↓
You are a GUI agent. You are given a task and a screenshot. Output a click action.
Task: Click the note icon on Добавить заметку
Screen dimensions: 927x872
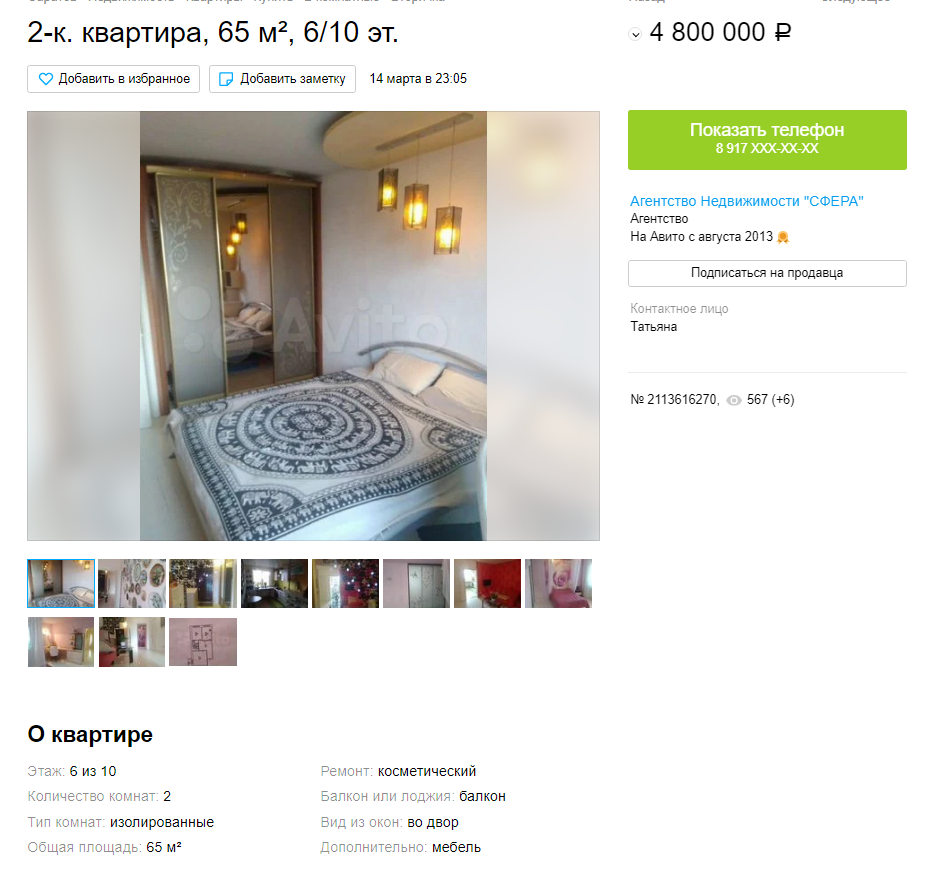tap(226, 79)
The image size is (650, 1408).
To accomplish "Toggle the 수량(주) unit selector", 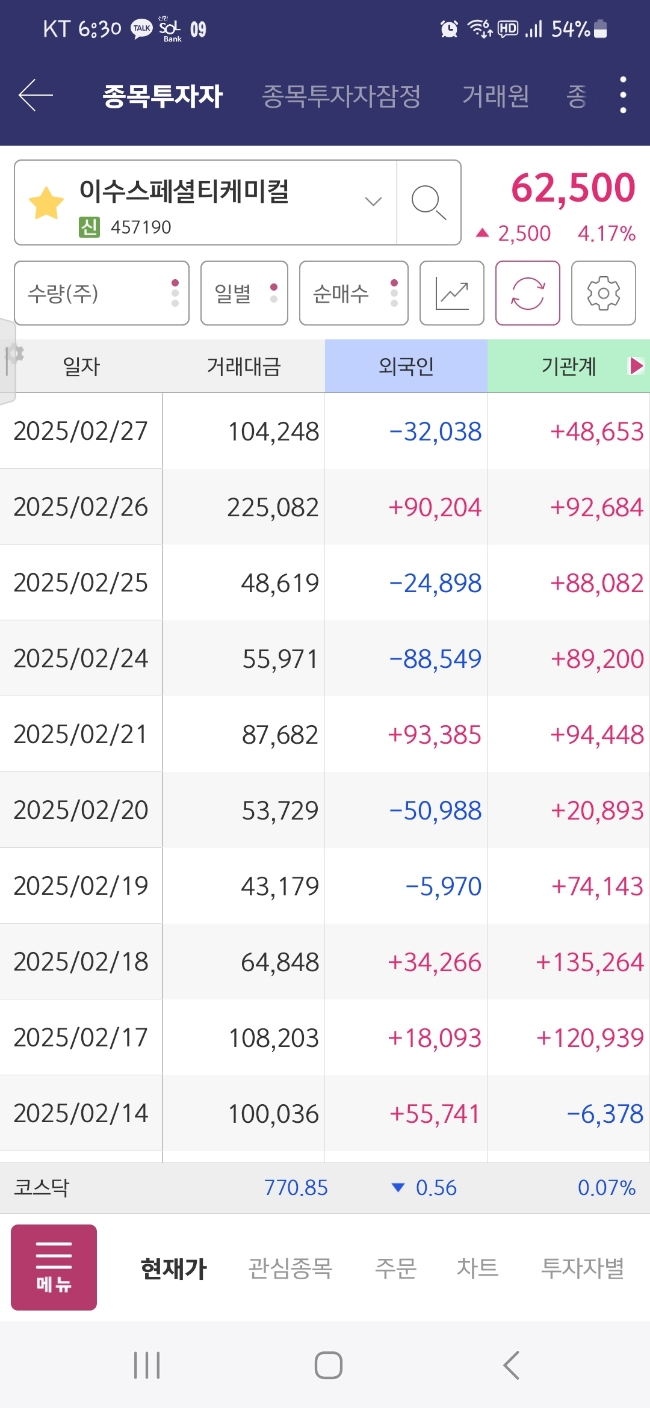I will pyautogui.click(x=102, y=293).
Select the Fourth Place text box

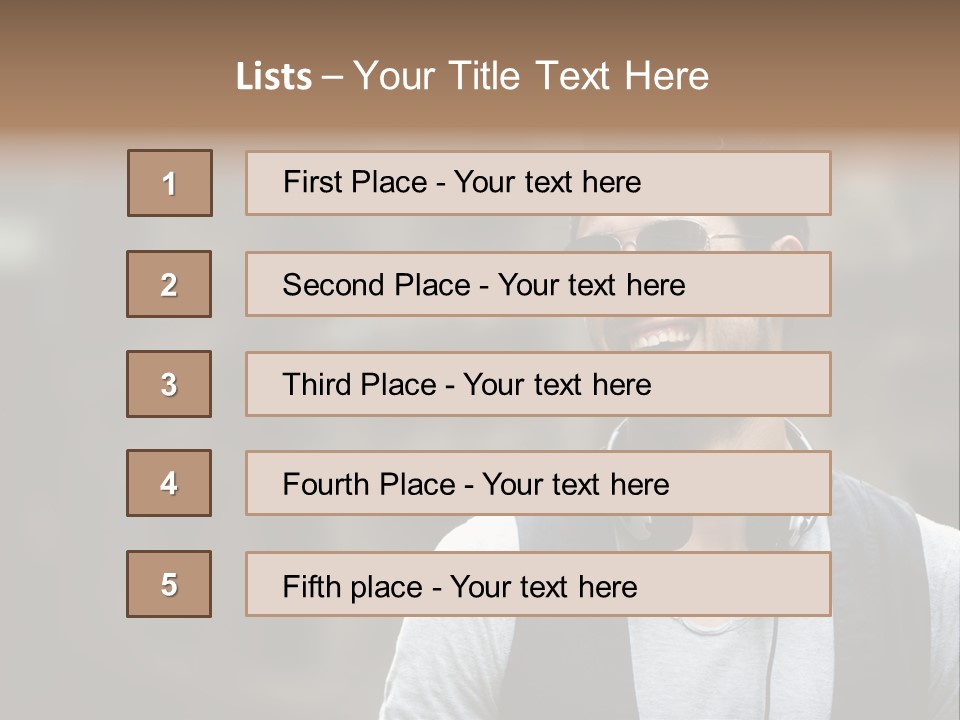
↑
### JOB
Reproduce the material from its first line up to and including the line containing "tap(226, 79)", with "click action" replaced by "tap action" and everything else unchanged. Leave the pictures out.

### FULL SOLUTION
You are a GUI agent. You are given a task and a screenshot. Output a tap action.
Task: Click the note icon on Добавить заметку
Screen dimensions: 927x872
tap(226, 79)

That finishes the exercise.